A partir daí, tudo piorou. O Diogo começou a chegar mais tarde a casa para evitar os conflitos. A minha mãe fechou-se ainda mais nela própria. E eu comecei a sentir vergonha até de sair à rua — os vizinhos já cochichavam sobre “aquela que voltou para casa dos pais com um filho atrás”.
Uma tarde, depois de uma entrevista falhada num call center em Odivelas, cheguei a casa e encontrei as minhas malas no corredor.
— O que é isto? — perguntei, já com lágrimas nos olhos.
O meu pai respondeu sem me olhar:
— Não aguento mais, Mariana. Tens até ao fim da semana para sair.
A minha mãe tentou intervir:
— António, por favor… Ela não tem para onde ir!
Mas ele cortou-lhe a palavra:
— Chega! Esta casa é pequena demais para tanta gente e tanta confusão!
Senti-me desabar por dentro. O Tiago apareceu atrás de mim e abraçou-me as pernas:
— Mamã… vamos embora?
Como podia explicar-lhe que não tínhamos para onde ir? Que o mundo lá fora era ainda mais cruel do que aquele ambiente sufocante?
Nessa noite não dormi. Fiquei sentada na cama do Tiago a vê-lo respirar devagarinho. Pensei em tudo: nos sonhos que tinha tido quando era miúda — ser professora, viajar pelo mundo — e em como tudo se tinha desmoronado tão depressa.
No dia seguinte fui à Segurança Social pedir ajuda. Disseram-me que havia listas de espera para casas sociais e que talvez conseguisse um subsídio temporário. Saí de lá ainda mais perdida.
Quando voltei a casa, encontrei o Diogo à porta do meu quarto:
— Mana… desculpa não ter dito nada antes. Eu também estou farto disto tudo… Mas não quero que vás embora.
Abracei-o com força. Pela primeira vez em meses senti-me menos sozinha.
Na sexta-feira à noite fiz as malas. A minha mãe chorava baixinho na cozinha. O meu pai estava fechado no quarto dele. O Diogo ajudou-me a levar as malas até ao carro velho do tio António — ele tinha-se oferecido para me deixar ficar uns dias na garagem dele em Loures.

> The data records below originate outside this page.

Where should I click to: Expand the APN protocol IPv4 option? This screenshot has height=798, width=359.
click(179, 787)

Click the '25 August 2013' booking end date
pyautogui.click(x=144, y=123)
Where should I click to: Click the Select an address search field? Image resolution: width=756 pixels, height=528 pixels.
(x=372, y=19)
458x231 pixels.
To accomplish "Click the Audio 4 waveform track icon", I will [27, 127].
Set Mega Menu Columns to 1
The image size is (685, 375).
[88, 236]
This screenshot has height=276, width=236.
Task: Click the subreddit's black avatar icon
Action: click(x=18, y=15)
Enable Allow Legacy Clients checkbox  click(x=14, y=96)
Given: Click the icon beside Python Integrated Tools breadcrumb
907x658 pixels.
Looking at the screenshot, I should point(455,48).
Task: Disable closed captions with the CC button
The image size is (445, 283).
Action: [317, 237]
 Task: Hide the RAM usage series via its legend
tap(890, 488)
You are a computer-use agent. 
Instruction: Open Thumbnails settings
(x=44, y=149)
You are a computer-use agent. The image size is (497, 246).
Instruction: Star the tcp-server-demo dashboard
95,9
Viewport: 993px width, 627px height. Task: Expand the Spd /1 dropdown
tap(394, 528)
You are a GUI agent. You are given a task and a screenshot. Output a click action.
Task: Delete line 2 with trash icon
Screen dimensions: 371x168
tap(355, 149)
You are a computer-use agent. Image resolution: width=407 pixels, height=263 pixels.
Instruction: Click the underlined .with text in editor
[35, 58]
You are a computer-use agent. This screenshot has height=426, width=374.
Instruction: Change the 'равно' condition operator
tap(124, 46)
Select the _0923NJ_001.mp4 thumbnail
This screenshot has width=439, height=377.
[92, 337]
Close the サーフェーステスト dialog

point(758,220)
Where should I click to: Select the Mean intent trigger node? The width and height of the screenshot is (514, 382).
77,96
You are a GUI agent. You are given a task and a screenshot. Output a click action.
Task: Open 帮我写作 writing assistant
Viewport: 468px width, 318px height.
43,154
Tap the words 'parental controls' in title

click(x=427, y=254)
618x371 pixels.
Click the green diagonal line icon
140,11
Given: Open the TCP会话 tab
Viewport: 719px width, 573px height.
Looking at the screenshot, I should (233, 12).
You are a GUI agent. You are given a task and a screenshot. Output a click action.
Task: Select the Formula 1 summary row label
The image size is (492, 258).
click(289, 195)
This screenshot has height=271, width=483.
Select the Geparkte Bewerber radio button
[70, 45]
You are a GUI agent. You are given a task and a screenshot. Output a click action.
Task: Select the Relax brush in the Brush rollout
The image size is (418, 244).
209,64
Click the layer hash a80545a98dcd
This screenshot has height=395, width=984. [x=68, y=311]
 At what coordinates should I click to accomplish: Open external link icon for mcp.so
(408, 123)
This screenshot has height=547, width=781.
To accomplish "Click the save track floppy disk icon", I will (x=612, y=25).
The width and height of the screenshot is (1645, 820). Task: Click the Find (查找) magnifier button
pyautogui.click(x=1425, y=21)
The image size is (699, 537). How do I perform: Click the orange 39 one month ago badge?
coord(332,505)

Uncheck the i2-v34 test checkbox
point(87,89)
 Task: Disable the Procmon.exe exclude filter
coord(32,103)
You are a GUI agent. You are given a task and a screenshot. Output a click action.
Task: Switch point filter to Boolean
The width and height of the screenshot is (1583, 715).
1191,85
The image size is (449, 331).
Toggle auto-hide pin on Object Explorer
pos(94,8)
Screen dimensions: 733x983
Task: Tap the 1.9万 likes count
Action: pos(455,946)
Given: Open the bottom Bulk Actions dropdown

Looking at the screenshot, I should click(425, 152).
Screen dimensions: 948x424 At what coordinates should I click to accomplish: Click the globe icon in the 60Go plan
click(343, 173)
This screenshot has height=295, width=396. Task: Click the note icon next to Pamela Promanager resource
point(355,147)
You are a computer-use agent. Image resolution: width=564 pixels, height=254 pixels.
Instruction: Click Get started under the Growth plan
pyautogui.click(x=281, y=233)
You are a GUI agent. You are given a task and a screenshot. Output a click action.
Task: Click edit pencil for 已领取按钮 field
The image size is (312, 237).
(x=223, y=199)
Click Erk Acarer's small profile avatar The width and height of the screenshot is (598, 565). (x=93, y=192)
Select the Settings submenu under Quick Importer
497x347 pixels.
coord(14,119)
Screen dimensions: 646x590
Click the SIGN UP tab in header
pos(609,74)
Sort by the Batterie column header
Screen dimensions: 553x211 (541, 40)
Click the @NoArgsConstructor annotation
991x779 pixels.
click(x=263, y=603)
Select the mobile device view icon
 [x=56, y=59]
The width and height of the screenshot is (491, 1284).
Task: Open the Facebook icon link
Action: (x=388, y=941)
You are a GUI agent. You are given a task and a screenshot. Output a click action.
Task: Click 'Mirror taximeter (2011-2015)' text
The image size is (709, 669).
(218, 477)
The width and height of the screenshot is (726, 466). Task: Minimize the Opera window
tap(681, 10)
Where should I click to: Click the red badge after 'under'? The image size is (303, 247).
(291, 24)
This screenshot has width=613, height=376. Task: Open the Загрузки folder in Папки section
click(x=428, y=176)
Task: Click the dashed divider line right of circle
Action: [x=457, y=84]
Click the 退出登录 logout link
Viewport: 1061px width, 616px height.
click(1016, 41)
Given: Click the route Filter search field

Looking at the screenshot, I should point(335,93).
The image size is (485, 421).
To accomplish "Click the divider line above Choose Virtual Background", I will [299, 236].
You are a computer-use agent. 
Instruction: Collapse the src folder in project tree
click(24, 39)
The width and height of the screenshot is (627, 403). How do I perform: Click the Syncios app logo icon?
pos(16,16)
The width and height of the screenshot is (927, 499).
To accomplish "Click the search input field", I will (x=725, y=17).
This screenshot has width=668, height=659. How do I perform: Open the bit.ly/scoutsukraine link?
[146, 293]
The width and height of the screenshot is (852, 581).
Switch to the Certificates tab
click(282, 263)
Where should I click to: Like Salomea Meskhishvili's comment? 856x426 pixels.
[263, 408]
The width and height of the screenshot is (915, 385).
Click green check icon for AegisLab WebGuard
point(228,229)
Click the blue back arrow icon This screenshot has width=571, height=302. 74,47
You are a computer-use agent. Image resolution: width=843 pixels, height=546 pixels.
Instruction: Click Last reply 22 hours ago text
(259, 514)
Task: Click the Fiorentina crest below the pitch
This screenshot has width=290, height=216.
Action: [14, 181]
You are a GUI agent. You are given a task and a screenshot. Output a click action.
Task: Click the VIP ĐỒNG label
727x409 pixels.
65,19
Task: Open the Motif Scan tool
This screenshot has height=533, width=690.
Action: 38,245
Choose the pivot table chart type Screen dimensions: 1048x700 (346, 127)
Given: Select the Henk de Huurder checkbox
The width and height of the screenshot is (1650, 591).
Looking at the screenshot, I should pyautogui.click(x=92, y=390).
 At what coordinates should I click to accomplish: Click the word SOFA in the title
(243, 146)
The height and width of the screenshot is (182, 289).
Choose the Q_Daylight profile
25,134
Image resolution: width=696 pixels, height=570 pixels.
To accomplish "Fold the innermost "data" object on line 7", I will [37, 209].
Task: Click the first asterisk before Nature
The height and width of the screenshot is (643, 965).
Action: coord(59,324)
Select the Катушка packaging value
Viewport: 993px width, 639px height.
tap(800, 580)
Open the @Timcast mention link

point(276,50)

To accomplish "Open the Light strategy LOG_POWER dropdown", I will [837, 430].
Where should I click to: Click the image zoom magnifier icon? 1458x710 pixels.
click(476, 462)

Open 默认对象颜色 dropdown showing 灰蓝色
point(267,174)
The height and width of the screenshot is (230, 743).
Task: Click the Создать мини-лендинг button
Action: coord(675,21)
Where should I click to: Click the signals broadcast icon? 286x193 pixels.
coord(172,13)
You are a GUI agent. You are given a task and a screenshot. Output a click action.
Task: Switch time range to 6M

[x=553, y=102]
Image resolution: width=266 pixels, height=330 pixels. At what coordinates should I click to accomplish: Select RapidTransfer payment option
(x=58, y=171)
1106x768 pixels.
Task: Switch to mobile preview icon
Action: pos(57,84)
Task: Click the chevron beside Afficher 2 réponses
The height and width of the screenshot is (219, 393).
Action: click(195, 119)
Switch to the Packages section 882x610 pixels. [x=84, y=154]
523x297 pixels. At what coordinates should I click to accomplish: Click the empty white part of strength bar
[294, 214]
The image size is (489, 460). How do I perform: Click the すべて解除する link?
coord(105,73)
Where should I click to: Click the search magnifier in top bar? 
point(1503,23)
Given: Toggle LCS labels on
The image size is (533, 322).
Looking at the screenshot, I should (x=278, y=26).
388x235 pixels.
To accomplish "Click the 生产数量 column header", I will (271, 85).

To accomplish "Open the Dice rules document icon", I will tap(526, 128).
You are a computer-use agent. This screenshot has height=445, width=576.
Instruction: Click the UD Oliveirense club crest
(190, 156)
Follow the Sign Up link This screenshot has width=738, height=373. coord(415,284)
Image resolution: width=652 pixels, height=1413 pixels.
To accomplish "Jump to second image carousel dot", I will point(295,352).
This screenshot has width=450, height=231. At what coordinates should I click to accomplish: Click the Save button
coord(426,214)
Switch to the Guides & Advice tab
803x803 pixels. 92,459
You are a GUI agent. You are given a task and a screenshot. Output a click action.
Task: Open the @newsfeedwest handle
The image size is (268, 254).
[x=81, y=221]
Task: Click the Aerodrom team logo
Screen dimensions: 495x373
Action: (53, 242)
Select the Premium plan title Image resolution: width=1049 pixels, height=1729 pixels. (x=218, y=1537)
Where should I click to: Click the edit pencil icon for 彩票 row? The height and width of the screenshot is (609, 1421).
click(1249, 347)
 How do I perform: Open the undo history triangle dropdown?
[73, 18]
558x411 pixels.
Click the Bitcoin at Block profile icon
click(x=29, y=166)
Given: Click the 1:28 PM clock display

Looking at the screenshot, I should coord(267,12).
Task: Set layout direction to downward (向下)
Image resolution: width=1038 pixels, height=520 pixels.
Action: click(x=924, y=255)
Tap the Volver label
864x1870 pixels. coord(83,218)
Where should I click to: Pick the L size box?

Antes de sair olhei uma última vez para aquela casa onde tinha crescido, onde tinha sido feliz e infeliz tantas vezes.
O Tiago perguntou-me:
— Mamã… vamos voltar algum dia?
Não soube responder-lhe.
Agora escrevo estas palavras sentada num colchão emprestado numa garagem fria, com o Tiago a dormir ao meu lado. Sinto raiva do meu pai, mas também compreendo o desespero dele. Sinto pena da minha mãe e do Diogo, presos numa casa cheia de silêncios pesados.
Pergunto-me: quantas famílias portuguesas vivem assim, sufocadas por falta de espaço, dinheiro e compreensão? Quantos pais expulsam os filhos porque já não sabem como lidar com tanta pressão?
Será possível reconstruir uma família depois disto? Ou há feridas que nunca saram?